2022年9月23日テレビ東京系で昼の12~13時放送。
テレビ東京が群馬県高崎市の農業をPRする企画の一環で2020年9月にバラエティ番組『畑そのまんまレストランにする。in 高崎』を制作、21年10月には単発ドラマ『農家のミカタ』を制作しており、今作は前年に続くドラマで企画としては第3弾に位置づけられる。
『農家のミカタ』は犬飼貴丈主演で妻役に元乃木坂46松村沙友里が出演していたが、今作は元乃木坂46伊藤万理華が主演、制作陣は伊藤万理華が主演した『お耳に合いましたら。』、先日まで放送されていた現役乃木坂46与田祐希主演『量産型リコ -プラモ女子の人生組み立て記-』だったりと何かと繋がりがある。
『農家のミカタ』で高崎市農林課の課長役でメインキャストとして出演していたマギーは今作では端役ながら同じ役で出演しており、特に言及は無いが世界観を共有している模様。

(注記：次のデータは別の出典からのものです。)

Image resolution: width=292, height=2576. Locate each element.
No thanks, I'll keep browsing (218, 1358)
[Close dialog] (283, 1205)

各地を放浪しながら旅をしているフードワゴン「旅するサンドイッチ屋」店主くるみ(伊藤万理華)と幼馴染のかえで(富田望生)は高崎市の山間部でガス欠を起こしたところ、通りがかった農家の青年裕樹
(遠藤雄弥)に見捨てられるが、市の職員大木(マギー)らに救われる。その後畑で倒れている農家の陽二(寺島進)を助けた2人は妻の美沙(宮崎美子)と共に暖かく迎え入れられ、そのまましばし滞在する事に。また陽二美沙の息子が裕樹だったが、陽二と裕樹の折り合いが悪く、山の向こう側で別々に農家をやっていてなかなか仲直りできずにいた。
自由奔放なくるみが最終的に2人の仲を取り持つことになるという暖かな話と自然風景の美しさ、くるみとかえでの仲良しコンビの掛け合いも微笑ましい雰囲気のいいドラマだった。ただ5歳の時に亡くなったくるみの父が「パンがあったら分けてあげなさい」と言っていたという理由でくるみが金をとらずに作った創作サンドイッチを全部無料で配ってしまい利益にならないという設定が謎に超徹底され過ぎてて最終的にはこの2人どうやって生きてんの?という無駄な疑問が生じてしまうほどだったのはやりすぎだったのでは…。

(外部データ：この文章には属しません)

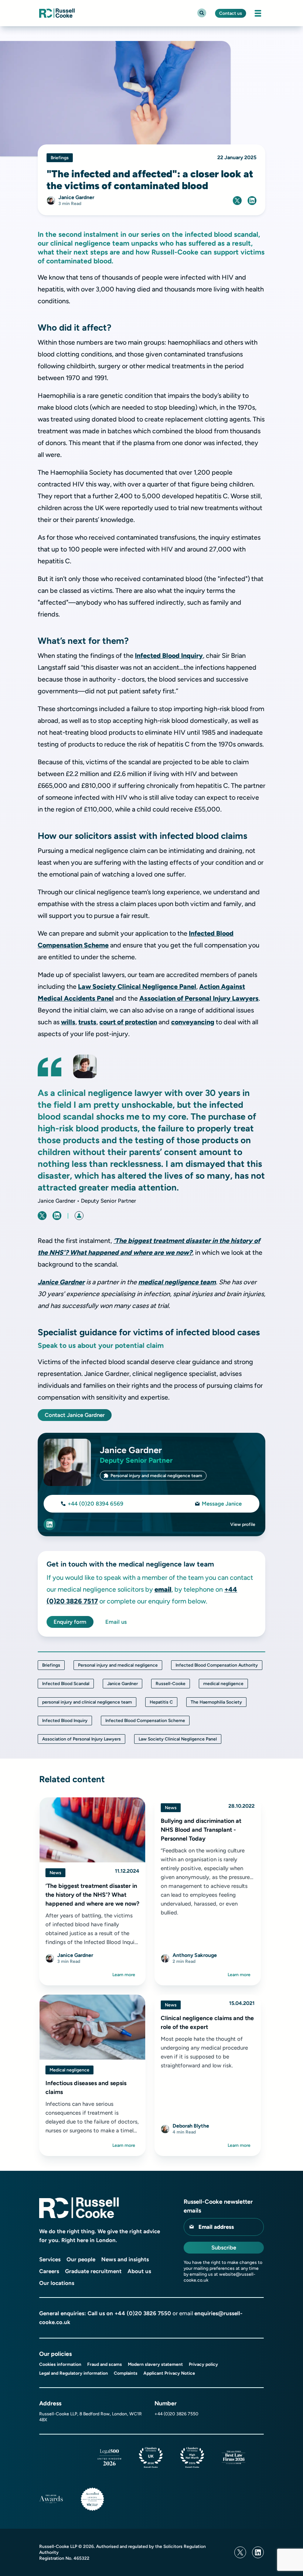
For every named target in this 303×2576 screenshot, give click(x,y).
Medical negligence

困っている人にあげるという冒頭はまだ良かったが、その後美沙に連れられてフルーツ街道の梨農園の駐車場にその場で一時出店させてもらった時も何故か観光客に全部無料配布してしまいこの辺りから営業方針には不自然さが漂い始めた。最終的には高崎ファームフェスタに出店させてもらい、陽二と裕樹の作っている野菜を一緒にしたサンドイッチという究極の1品で2人の仲を取り持った流れもいいんだけど、その際の一般客の大行列にもやはり無料配布している様子で料金を取っている描写が無い。高崎ファームフェスタがそういう農業PRでただで色々なものをお出しするイベントだったという事なのだろうか。2人は高崎の農家ではない特別枠での出店みたいな感じだったし、普通に有料でいいと思うんだが…。
改めてお礼を言おうとする家族にあえて何も言わずに記念写真を撮った後に黙って次の地へと出発してしまう2人だったが、これではサンドイッチ屋ではなく、サンドイッチを無料配布するだけの大散財の旅である。今回のように暖かな家族に巡り合えばその間の食費、宿泊費は無料になるとはいえ、到底成り立つ話ではない。配ってしまう設定はいいんだけど、取るべきところではちゃんとサンドイッチを売るところくらいは普通に描いて欲しかった。商売悪とか人情優先の考えが見えなくもないがファンタジーにしすぎ。
それを補っても伊藤万理華と富田望生の空気感が良かった。この2人は2017年の映画『あさひなぐ』で同級生チームメイトとして共演しており(チームメイトもライバルも乃木坂メンバーで固めていたがぽっちゃり体形の役だったので外部から富田望生が起用された)、以降も仲良かった(遊びに行く仲だったが新コロ以降は会っていなかったので2年ぶりくらいの再会ではあった)そうで、それが全面に出ていたせいなのかも。